For the purpose of this study, 66 post-insult images were picked randomly from this database with two exclusion criteria: the presence of “white” vessels (thought to be arising from Annexin 5 binding to the vascular endothelium) and insufficient image-quality to support manual cell identification. These images were analyzed using both manual and automated techniques, and this sample-size selected to reflect limits on the operator time available for manual counting. The study protocol is summarized in the flow chart (Figure 4).

Figure 4
figure 4

Flowchart summarizing the protocol followed for the manual and automated analysis of the DARC images.

As the automated algorithm parameters were fixed, only one operator was needed to perform the automated image analysis.

Statistical methods

Pearson’s R, Intraclass correlation coefficient (ICC) and Cronbach’s Alpha Reliability Coefficient were used to test the correlation, consistency and reliability between manual and automated cell counts. We used Bland-Altman plots to assess the level of agreement between the gold standard (mean manual) cell count and the automated cell count.
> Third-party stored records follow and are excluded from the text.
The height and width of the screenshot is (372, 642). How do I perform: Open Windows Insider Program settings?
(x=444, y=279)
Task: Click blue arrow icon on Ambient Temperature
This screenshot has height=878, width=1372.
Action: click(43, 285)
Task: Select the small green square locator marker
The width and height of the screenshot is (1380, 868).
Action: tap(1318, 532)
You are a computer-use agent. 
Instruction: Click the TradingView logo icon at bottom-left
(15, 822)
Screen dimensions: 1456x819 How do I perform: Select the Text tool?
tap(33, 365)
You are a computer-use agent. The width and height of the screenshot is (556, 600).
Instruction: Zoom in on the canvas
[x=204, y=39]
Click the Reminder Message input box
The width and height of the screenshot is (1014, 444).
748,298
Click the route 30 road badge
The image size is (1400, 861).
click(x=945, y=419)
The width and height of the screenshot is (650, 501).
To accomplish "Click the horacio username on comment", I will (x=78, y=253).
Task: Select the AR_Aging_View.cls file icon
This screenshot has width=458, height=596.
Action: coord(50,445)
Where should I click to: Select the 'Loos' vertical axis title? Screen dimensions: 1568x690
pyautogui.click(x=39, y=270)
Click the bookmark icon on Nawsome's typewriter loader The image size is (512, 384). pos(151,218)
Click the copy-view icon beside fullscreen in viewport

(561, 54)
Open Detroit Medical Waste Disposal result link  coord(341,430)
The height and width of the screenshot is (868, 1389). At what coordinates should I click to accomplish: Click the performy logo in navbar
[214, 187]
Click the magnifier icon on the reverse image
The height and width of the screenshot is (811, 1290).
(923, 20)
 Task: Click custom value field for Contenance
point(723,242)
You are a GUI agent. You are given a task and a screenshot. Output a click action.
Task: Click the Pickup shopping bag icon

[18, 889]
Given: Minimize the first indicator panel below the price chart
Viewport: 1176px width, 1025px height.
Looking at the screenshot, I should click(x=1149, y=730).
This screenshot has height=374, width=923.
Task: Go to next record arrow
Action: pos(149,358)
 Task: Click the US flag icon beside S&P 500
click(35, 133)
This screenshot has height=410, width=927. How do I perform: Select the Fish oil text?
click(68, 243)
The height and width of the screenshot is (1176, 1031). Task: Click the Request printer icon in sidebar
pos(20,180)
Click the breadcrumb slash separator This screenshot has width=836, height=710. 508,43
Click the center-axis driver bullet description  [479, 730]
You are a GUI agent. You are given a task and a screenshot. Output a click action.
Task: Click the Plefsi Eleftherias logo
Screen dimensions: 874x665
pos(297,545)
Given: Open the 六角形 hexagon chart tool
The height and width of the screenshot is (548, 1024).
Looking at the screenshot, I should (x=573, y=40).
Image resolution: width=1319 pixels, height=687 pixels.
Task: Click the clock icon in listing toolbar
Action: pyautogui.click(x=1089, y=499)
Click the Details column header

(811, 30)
The paired samples t-test was used to test for a statistically significant difference between manual and automated cell counts.

Results

Duration of image analysis

Manual labeling of the cells on an image by a single operator to obtain a total cell count took an average of 3 min ± 2 min (Mean ± 1.96 Standard Deviation). In contrast, generating a labeled image and a total cell count with the automated algorithm took an average of 9 sec ± 2 sec. As all the Matlab script parameters were fixed, the script was only run once on each image.

Examples of automated labeling

Figure 5 below illustrates a DARC image before and after undergoing manual and automated labeling:As shown in Figure 5, manual labeling using the ImageJ® ‘multi-point selections’ tool enables the marking and numbering of each spot on the DARC image (Image Ib). Image Ic represents the same DARC image after undergoing automated cell labeling using the novel Matlab® script. In Image Ic, structures identified by novel Matlab® script as ‘cells’ have been labeled in green, whilst ‘non-cellular’ structures have been labeled in red. The script automatically calculates the total number of spots identified as cells.

Figure 5
figure 5

Example of a DARC image before and after undergoing manual and automated labeling. Image A represents a cropped DARC image before undergoing labeling. Image B represents the same DARC image after undergoing manual labeling using ImageJ® ‘multi-point selections’ tool, which marks and numbers each selected spot on the image. Image C represents the same DARC image after undergoing automated cell labeling using the novel Matlab® script. In Image C, structures identified as ‘cells’ have been labeled in green, whilst ‘non-cellular’ structures have been labeled in red.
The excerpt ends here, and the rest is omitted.